Author
Listed:
- Mohammad Ali Moradi
(Faculty of Entrepreneurship, University of Tehran, Farshi Moghadam Street (16th Street), North Karghar Avenue, Tehran 1439813141, Iran)
- Mohammad Jahanbakht
(Department of Industrial, Manufacturing, and Systems Engineering, University of Texas at Arlington, 701 S. Nedderman Drive, Arlington, TX 76019, USA)
Abstract
Institutions play a central role in shaping entrepreneurial behavior, yet much of the existing literature, even with the foundational insights of institutional economists such as Veblen, Mitchell, Commons, Coase, Ostrom, Williamson, and North, continues to view institutions as monolithic entities rather than as differentiated governance systems. This study addresses this gap by reconceptualizing institutions as multi-branch governance architectures in which legislative, executive, and judicial mechanisms interact to shape entrepreneurial outcomes, particularly in volatile emerging economies. The research asks how these disaggregated governance branches, mediated by institutional quality and external shocks, jointly influence entrepreneurial activity. Using Global Entrepreneurship Monitor (GEM) microdata for Iran over the period 2008–2020, merged with governance indicators and shock variables including sanctions and COVID-19, we employ pooled logistic regression to estimate the effects of governance functions and their policy mix interactions on Total Entrepreneurial Activity. The results show that executive policy quality has the strongest positive association with entrepreneurship, legislative coherence strengthens opportunity-driven activity, and judicial inefficiencies suppress entrepreneurial engagement by increasing uncertainty. Interaction effects further reveal that misalignment among governance branches weakens entrepreneurial activity, while coherent policy mixes mitigate the negative impact of external shocks.

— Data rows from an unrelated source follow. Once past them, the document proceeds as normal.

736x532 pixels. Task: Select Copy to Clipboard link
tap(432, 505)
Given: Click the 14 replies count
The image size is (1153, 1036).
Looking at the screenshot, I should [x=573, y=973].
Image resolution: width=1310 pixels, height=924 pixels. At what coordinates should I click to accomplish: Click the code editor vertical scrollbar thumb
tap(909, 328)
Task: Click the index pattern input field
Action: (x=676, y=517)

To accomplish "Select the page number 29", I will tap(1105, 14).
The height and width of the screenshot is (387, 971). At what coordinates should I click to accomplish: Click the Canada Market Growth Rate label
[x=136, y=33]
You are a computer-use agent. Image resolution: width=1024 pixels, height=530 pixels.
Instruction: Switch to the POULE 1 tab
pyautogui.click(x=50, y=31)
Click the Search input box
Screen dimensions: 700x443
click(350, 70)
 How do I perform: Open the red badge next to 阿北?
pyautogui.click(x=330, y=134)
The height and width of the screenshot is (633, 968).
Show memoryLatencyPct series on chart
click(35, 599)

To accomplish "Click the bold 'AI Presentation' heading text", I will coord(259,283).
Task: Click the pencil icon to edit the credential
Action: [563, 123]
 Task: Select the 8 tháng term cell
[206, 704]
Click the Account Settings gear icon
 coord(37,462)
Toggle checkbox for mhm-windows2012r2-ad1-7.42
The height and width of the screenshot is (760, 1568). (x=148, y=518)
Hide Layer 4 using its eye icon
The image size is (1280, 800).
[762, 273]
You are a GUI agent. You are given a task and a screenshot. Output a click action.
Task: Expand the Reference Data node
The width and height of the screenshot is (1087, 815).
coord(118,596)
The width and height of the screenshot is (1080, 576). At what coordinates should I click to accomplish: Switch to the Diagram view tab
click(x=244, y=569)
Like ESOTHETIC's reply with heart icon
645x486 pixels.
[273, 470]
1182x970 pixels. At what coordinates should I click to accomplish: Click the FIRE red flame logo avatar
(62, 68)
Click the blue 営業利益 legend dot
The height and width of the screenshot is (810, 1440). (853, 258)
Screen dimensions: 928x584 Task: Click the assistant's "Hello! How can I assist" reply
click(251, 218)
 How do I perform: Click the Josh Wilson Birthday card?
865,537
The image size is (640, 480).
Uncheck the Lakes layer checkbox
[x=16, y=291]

By integrating conceptual synthesis with empirical evidence, the study advances institutional theory, clarifies deficiencies in prevailing models, and demonstrates that entrepreneurial dynamism depends on the configuration and coordination of governance branches rather than on aggregate institutional scores. These insights provide policymakers with actionable guidance for designing coherent, adaptive, and resilient entrepreneurship-supporting ecosystems.
Suggested Citation
Mohammad Ali Moradi & Mohammad Jahanbakht, 2026.
"Institutional Governance and Entrepreneurship: A Multi-Branch Perspective on Policy Mixes in Emerging Economies,"
Administrative Sciences, MDPI, vol. 16(2), pages 1-26, February.